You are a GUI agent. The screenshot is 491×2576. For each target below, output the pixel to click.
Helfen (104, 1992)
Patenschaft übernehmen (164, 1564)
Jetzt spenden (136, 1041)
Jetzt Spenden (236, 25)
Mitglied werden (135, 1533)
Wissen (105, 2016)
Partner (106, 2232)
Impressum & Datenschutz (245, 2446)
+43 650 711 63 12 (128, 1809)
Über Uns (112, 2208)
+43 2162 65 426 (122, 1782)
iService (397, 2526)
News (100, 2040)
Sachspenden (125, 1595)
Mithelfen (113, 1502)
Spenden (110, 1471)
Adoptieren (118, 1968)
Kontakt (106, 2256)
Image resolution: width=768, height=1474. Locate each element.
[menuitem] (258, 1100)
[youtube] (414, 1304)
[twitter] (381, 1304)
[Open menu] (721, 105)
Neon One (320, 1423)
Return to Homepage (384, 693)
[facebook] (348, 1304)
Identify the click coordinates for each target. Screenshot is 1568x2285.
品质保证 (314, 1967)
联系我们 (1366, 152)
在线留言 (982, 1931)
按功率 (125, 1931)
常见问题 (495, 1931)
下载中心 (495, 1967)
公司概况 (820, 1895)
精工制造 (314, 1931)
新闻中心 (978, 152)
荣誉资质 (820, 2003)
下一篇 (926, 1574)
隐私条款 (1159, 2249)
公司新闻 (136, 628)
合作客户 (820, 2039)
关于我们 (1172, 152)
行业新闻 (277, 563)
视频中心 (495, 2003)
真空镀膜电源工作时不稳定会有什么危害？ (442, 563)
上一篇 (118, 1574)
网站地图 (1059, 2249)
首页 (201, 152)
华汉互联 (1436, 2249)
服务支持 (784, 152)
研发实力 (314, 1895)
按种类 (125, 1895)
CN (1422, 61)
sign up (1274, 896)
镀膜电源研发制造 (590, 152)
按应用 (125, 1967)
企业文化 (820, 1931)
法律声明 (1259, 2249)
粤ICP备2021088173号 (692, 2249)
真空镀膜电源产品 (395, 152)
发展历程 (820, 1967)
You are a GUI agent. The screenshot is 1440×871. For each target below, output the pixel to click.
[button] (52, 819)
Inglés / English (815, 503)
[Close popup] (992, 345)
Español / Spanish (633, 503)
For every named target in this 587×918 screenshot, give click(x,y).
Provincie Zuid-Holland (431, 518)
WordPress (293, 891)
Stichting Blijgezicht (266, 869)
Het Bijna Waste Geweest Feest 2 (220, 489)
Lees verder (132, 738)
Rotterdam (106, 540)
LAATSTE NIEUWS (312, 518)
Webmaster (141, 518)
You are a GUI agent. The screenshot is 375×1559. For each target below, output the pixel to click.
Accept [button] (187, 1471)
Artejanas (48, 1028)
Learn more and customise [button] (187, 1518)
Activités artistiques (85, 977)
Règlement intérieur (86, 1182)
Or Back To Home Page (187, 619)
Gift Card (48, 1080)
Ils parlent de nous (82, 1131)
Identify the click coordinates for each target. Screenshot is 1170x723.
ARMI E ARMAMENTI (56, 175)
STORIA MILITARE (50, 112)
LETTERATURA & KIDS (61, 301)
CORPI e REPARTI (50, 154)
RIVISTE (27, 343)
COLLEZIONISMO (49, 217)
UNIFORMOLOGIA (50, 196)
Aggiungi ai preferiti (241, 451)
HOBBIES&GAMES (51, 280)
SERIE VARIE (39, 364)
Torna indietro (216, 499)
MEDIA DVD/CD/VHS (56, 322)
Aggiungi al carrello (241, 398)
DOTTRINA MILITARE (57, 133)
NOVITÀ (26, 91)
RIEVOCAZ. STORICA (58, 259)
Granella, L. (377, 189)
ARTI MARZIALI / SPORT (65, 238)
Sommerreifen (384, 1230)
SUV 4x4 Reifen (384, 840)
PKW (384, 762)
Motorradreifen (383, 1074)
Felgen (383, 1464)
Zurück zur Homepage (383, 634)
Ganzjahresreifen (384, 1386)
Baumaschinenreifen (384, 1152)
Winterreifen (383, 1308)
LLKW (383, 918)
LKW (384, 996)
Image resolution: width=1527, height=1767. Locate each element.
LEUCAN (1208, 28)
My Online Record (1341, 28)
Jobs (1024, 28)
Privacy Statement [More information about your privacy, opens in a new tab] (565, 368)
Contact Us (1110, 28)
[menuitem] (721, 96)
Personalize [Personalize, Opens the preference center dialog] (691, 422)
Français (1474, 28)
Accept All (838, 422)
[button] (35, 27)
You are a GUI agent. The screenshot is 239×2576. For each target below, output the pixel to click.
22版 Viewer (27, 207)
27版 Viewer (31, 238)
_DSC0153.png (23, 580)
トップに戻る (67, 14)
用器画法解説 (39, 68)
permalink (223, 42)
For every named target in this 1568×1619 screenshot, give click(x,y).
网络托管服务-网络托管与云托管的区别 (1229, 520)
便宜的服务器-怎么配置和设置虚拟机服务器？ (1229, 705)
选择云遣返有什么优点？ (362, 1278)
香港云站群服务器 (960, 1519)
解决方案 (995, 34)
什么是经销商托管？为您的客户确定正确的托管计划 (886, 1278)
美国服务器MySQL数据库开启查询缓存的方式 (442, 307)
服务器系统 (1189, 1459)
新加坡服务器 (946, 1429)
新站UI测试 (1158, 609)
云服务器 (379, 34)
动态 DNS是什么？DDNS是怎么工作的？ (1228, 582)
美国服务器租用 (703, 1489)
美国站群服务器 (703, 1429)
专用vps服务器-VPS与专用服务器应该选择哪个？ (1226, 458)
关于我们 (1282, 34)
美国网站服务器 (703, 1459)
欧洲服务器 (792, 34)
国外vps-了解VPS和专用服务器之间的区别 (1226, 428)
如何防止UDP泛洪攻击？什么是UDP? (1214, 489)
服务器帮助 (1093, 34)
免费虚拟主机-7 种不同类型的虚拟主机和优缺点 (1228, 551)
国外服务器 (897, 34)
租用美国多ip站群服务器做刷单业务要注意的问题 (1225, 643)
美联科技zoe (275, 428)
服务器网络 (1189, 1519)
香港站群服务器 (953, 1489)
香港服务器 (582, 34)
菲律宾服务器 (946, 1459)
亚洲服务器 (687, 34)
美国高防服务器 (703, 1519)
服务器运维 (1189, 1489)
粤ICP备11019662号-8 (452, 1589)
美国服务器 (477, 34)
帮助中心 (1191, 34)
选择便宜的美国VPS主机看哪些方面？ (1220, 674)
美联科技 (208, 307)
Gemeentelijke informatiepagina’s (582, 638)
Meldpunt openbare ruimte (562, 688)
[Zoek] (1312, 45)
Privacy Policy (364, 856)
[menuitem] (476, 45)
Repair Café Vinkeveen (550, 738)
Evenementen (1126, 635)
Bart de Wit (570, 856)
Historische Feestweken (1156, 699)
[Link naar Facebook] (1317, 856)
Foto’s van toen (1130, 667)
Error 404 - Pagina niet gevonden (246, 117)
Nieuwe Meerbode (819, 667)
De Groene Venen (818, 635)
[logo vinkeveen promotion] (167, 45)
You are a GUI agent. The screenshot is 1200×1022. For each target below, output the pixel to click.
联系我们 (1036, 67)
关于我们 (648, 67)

○ ○ ○

→ **WHAT YOU SHOULD DO**
Extract every line of the listing above and reproduce each one word for word, without changes.

→ **EXERCISE RESULT**
You are a GUI agent. The screenshot is 491×2576. For each target below, output the pixel to click.
Helfen (104, 1992)
Patenschaft übernehmen (164, 1564)
Jetzt spenden (136, 1041)
Jetzt Spenden (236, 25)
Mitglied werden (135, 1533)
Wissen (105, 2016)
Partner (106, 2232)
Impressum & Datenschutz (245, 2446)
+43 650 711 63 12 (128, 1809)
Über Uns (112, 2208)
+43 2162 65 426 (122, 1782)
iService (397, 2526)
News (100, 2040)
Sachspenden (125, 1595)
Mithelfen (113, 1502)
Spenden (110, 1471)
Adoptieren (118, 1968)
Kontakt (106, 2256)
Image resolution: width=768, height=1474. Locate each element.
[menuitem] (258, 1100)
[youtube] (414, 1304)
[twitter] (381, 1304)
[Open menu] (721, 105)
Neon One (320, 1423)
Return to Homepage (384, 693)
[facebook] (348, 1304)
Identify the click coordinates for each target. Screenshot is 1568x2285.
品质保证 (314, 1967)
联系我们 (1366, 152)
在线留言 (982, 1931)
按功率 (125, 1931)
常见问题 (495, 1931)
下载中心 (495, 1967)
公司概况 (820, 1895)
精工制造 (314, 1931)
新闻中心 (978, 152)
荣誉资质 (820, 2003)
下一篇 (926, 1574)
隐私条款 (1159, 2249)
公司新闻 (136, 628)
合作客户 (820, 2039)
关于我们 (1172, 152)
行业新闻 (277, 563)
视频中心 (495, 2003)
真空镀膜电源工作时不稳定会有什么危害？ (442, 563)
上一篇 (118, 1574)
网站地图 (1059, 2249)
首页 (201, 152)
华汉互联 (1436, 2249)
服务支持 (784, 152)
研发实力 (314, 1895)
按种类 (125, 1895)
CN (1422, 61)
sign up (1274, 896)
镀膜电源研发制造 (590, 152)
按应用 (125, 1967)
企业文化 (820, 1931)
法律声明 (1259, 2249)
粤ICP备2021088173号 (692, 2249)
真空镀膜电源产品 (395, 152)
发展历程 (820, 1967)
You are a GUI agent. The screenshot is 1440×871. For each target below, output the pixel to click.
[button] (52, 819)
Inglés / English (815, 503)
[Close popup] (992, 345)
Español / Spanish (633, 503)
For every named target in this 587×918 screenshot, give click(x,y).
Provincie Zuid-Holland (431, 518)
WordPress (293, 891)
Stichting Blijgezicht (266, 869)
Het Bijna Waste Geweest Feest 2 (220, 489)
Lees verder (132, 738)
Rotterdam (106, 540)
LAATSTE NIEUWS (312, 518)
Webmaster (141, 518)
You are a GUI agent. The screenshot is 375×1559. For each target below, output the pixel to click.
Accept [button] (187, 1471)
Artejanas (48, 1028)
Learn more and customise [button] (187, 1518)
Activités artistiques (85, 977)
Règlement intérieur (86, 1182)
Or Back To Home Page (187, 619)
Gift Card (48, 1080)
Ils parlent de nous (82, 1131)
Identify the click coordinates for each target. Screenshot is 1170x723.
ARMI E ARMAMENTI (56, 175)
STORIA MILITARE (50, 112)
LETTERATURA & KIDS (61, 301)
CORPI e REPARTI (50, 154)
RIVISTE (27, 343)
COLLEZIONISMO (49, 217)
UNIFORMOLOGIA (50, 196)
Aggiungi ai preferiti (241, 451)
HOBBIES&GAMES (51, 280)
SERIE VARIE (39, 364)
Torna indietro (216, 499)
MEDIA DVD/CD/VHS (56, 322)
Aggiungi al carrello (241, 398)
DOTTRINA MILITARE (57, 133)
NOVITÀ (26, 91)
RIEVOCAZ. STORICA (58, 259)
Granella, L. (377, 189)
ARTI MARZIALI / SPORT (65, 238)
Sommerreifen (384, 1230)
SUV 4x4 Reifen (384, 840)
PKW (384, 762)
Motorradreifen (383, 1074)
Felgen (383, 1464)
Zurück zur Homepage (383, 634)
Ganzjahresreifen (384, 1386)
Baumaschinenreifen (384, 1152)
Winterreifen (383, 1308)
LLKW (383, 918)
LKW (384, 996)
Image resolution: width=1527, height=1767. Locate each element.
LEUCAN (1208, 28)
My Online Record (1341, 28)
Jobs (1024, 28)
Privacy Statement [More information about your privacy, opens in a new tab] (565, 368)
Contact Us (1110, 28)
[menuitem] (721, 96)
Personalize [Personalize, Opens the preference center dialog] (691, 422)
Français (1474, 28)
Accept All (838, 422)
[button] (35, 27)
You are a GUI agent. The screenshot is 239×2576. For each target below, output the pixel to click.
22版 Viewer (27, 207)
27版 Viewer (31, 238)
_DSC0153.png (23, 580)
トップに戻る (67, 14)
用器画法解説 (39, 68)
permalink (223, 42)
For every named target in this 1568×1619 screenshot, give click(x,y).
网络托管服务-网络托管与云托管的区别 (1229, 520)
便宜的服务器-怎么配置和设置虚拟机服务器？ (1229, 705)
选择云遣返有什么优点？ (362, 1278)
香港云站群服务器 (960, 1519)
解决方案 (995, 34)
什么是经销商托管？为您的客户确定正确的托管计划 (886, 1278)
美国服务器MySQL数据库开启查询缓存的方式 (442, 307)
服务器系统 (1189, 1459)
新加坡服务器 (946, 1429)
新站UI测试 (1158, 609)
云服务器 (379, 34)
动态 DNS是什么？DDNS是怎么工作的？ (1228, 582)
美国服务器租用 (703, 1489)
美国站群服务器 (703, 1429)
专用vps服务器-VPS与专用服务器应该选择哪个？ (1226, 458)
关于我们 (1282, 34)
美国网站服务器 (703, 1459)
欧洲服务器 (792, 34)
国外vps-了解VPS和专用服务器之间的区别 (1226, 428)
如何防止UDP泛洪攻击？什么是UDP? (1214, 489)
服务器帮助 (1093, 34)
免费虚拟主机-7 种不同类型的虚拟主机和优缺点 (1228, 551)
国外服务器 (897, 34)
租用美国多ip站群服务器做刷单业务要注意的问题 (1225, 643)
美联科技zoe (275, 428)
服务器网络 (1189, 1519)
香港站群服务器 (953, 1489)
香港服务器 (582, 34)
菲律宾服务器 (946, 1459)
亚洲服务器 (687, 34)
美国高防服务器 (703, 1519)
服务器运维 (1189, 1489)
粤ICP备11019662号-8 (452, 1589)
美国服务器 (477, 34)
帮助中心 (1191, 34)
选择便宜的美国VPS主机看哪些方面？ (1220, 674)
美联科技 (208, 307)
Gemeentelijke informatiepagina’s (582, 638)
Meldpunt openbare ruimte (562, 688)
[Zoek] (1312, 45)
Privacy Policy (364, 856)
[menuitem] (476, 45)
Repair Café Vinkeveen (550, 738)
Evenementen (1126, 635)
Bart de Wit (570, 856)
Historische Feestweken (1156, 699)
[Link naar Facebook] (1317, 856)
Foto’s van toen (1130, 667)
Error 404 - Pagina niet gevonden (246, 117)
Nieuwe Meerbode (819, 667)
De Groene Venen (818, 635)
[logo vinkeveen promotion] (167, 45)
You are a GUI agent. The screenshot is 1200×1022. For each target below, output the pixel to click.
联系我们 (1036, 67)
关于我们 (648, 67)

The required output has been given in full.